## YOUR TASK
Retype every record that follows, character for character.

* * * * * * *

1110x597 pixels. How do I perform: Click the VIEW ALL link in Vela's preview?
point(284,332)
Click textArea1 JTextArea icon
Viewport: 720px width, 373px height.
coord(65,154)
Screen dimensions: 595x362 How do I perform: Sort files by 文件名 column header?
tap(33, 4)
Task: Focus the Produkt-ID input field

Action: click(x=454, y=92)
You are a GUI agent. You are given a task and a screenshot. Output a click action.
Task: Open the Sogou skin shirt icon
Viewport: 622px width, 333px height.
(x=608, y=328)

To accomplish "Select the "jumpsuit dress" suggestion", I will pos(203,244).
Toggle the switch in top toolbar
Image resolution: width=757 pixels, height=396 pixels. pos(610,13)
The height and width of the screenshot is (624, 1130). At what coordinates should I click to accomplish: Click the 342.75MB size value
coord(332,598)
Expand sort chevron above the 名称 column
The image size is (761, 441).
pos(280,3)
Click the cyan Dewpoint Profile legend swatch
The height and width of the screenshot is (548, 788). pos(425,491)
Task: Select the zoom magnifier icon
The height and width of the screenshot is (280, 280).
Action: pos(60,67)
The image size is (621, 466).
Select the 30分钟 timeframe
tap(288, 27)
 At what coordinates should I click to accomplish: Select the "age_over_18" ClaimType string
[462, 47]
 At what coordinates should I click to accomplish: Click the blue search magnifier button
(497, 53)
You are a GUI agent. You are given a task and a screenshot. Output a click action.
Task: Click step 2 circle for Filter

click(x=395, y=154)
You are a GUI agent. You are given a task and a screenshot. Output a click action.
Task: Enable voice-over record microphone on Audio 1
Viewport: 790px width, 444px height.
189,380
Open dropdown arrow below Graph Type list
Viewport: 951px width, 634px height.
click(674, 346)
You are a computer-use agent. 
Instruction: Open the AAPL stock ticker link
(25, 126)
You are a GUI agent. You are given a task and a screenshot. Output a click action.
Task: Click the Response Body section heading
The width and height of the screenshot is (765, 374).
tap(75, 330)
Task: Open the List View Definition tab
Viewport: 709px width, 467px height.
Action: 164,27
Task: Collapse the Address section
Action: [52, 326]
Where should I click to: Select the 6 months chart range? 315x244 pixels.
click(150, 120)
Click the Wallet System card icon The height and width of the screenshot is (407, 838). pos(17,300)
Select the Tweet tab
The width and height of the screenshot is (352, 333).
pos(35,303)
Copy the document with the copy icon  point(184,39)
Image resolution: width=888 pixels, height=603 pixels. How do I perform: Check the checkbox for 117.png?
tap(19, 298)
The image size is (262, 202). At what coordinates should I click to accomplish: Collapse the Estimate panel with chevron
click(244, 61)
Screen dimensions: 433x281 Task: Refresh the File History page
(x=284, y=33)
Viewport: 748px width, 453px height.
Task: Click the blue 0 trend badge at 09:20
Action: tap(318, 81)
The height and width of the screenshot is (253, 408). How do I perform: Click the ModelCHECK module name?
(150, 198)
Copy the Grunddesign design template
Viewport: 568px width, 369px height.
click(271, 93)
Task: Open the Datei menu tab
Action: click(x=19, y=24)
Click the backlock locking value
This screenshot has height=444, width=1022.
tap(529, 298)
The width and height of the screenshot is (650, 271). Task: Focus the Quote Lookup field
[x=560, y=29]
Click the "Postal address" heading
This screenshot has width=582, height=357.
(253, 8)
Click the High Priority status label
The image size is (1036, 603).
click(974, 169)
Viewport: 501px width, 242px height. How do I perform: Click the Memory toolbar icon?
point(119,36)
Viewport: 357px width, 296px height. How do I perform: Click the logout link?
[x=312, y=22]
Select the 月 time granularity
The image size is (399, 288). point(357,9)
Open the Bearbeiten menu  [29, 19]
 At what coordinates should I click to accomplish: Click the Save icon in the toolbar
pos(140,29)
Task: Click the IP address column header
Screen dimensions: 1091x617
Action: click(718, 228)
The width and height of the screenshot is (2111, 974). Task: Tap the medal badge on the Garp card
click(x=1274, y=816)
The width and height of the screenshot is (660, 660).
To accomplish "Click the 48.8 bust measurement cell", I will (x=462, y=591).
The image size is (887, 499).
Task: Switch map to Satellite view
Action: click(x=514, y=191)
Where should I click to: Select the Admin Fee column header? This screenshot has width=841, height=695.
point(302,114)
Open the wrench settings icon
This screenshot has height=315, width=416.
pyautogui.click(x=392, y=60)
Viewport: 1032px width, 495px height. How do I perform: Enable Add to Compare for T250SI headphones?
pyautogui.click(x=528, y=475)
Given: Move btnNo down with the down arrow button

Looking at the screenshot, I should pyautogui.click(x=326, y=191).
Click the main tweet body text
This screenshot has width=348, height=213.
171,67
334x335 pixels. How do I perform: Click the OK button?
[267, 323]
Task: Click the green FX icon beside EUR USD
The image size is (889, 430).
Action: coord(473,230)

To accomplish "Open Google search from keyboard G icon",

* * * * * * *

## REPLY TO THE TASK
1110x597 pixels. How do I perform: Click the VIEW ALL link in Vela's preview?
point(284,332)
Click textArea1 JTextArea icon
Viewport: 720px width, 373px height.
coord(65,154)
Screen dimensions: 595x362 How do I perform: Sort files by 文件名 column header?
tap(33, 4)
Task: Focus the Produkt-ID input field

Action: click(x=454, y=92)
You are a GUI agent. You are given a task and a screenshot. Output a click action.
Task: Open the Sogou skin shirt icon
Viewport: 622px width, 333px height.
(x=608, y=328)

To accomplish "Select the "jumpsuit dress" suggestion", I will pos(203,244).
Toggle the switch in top toolbar
Image resolution: width=757 pixels, height=396 pixels. pos(610,13)
The height and width of the screenshot is (624, 1130). At what coordinates should I click to accomplish: Click the 342.75MB size value
coord(332,598)
Expand sort chevron above the 名称 column
The image size is (761, 441).
pos(280,3)
Click the cyan Dewpoint Profile legend swatch
The height and width of the screenshot is (548, 788). pos(425,491)
Task: Select the zoom magnifier icon
The height and width of the screenshot is (280, 280).
Action: pos(60,67)
The image size is (621, 466).
Select the 30分钟 timeframe
tap(288, 27)
 At what coordinates should I click to accomplish: Select the "age_over_18" ClaimType string
[462, 47]
 At what coordinates should I click to accomplish: Click the blue search magnifier button
(497, 53)
You are a GUI agent. You are given a task and a screenshot. Output a click action.
Task: Click step 2 circle for Filter

click(x=395, y=154)
You are a GUI agent. You are given a task and a screenshot. Output a click action.
Task: Enable voice-over record microphone on Audio 1
Viewport: 790px width, 444px height.
189,380
Open dropdown arrow below Graph Type list
Viewport: 951px width, 634px height.
click(674, 346)
You are a computer-use agent. 
Instruction: Open the AAPL stock ticker link
(25, 126)
You are a GUI agent. You are given a task and a screenshot. Output a click action.
Task: Click the Response Body section heading
The width and height of the screenshot is (765, 374).
tap(75, 330)
Task: Open the List View Definition tab
Viewport: 709px width, 467px height.
Action: 164,27
Task: Collapse the Address section
Action: [52, 326]
Where should I click to: Select the 6 months chart range? 315x244 pixels.
click(150, 120)
Click the Wallet System card icon The height and width of the screenshot is (407, 838). pos(17,300)
Select the Tweet tab
The width and height of the screenshot is (352, 333).
pos(35,303)
Copy the document with the copy icon  point(184,39)
Image resolution: width=888 pixels, height=603 pixels. How do I perform: Check the checkbox for 117.png?
tap(19, 298)
The image size is (262, 202). At what coordinates should I click to accomplish: Collapse the Estimate panel with chevron
click(244, 61)
Screen dimensions: 433x281 Task: Refresh the File History page
(x=284, y=33)
Viewport: 748px width, 453px height.
Task: Click the blue 0 trend badge at 09:20
Action: tap(318, 81)
The height and width of the screenshot is (253, 408). How do I perform: Click the ModelCHECK module name?
(150, 198)
Copy the Grunddesign design template
Viewport: 568px width, 369px height.
click(271, 93)
Task: Open the Datei menu tab
Action: click(x=19, y=24)
Click the backlock locking value
This screenshot has height=444, width=1022.
tap(529, 298)
The width and height of the screenshot is (650, 271). Task: Focus the Quote Lookup field
[x=560, y=29]
Click the "Postal address" heading
This screenshot has width=582, height=357.
(253, 8)
Click the High Priority status label
The image size is (1036, 603).
click(974, 169)
Viewport: 501px width, 242px height. How do I perform: Click the Memory toolbar icon?
point(119,36)
Viewport: 357px width, 296px height. How do I perform: Click the logout link?
[x=312, y=22]
Select the 月 time granularity
The image size is (399, 288). point(357,9)
Open the Bearbeiten menu  [29, 19]
 At what coordinates should I click to accomplish: Click the Save icon in the toolbar
pos(140,29)
Task: Click the IP address column header
Screen dimensions: 1091x617
Action: click(718, 228)
The width and height of the screenshot is (2111, 974). Task: Tap the medal badge on the Garp card
click(x=1274, y=816)
The width and height of the screenshot is (660, 660).
To accomplish "Click the 48.8 bust measurement cell", I will (x=462, y=591).
The image size is (887, 499).
Task: Switch map to Satellite view
Action: click(x=514, y=191)
Where should I click to: Select the Admin Fee column header? This screenshot has width=841, height=695.
point(302,114)
Open the wrench settings icon
This screenshot has height=315, width=416.
pyautogui.click(x=392, y=60)
Viewport: 1032px width, 495px height. How do I perform: Enable Add to Compare for T250SI headphones?
pyautogui.click(x=528, y=475)
Given: Move btnNo down with the down arrow button

Looking at the screenshot, I should pyautogui.click(x=326, y=191).
Click the main tweet body text
This screenshot has width=348, height=213.
171,67
334x335 pixels. How do I perform: Click the OK button?
[267, 323]
Task: Click the green FX icon beside EUR USD
The image size is (889, 430).
Action: coord(473,230)

To accomplish "Open Google search from keyboard G icon",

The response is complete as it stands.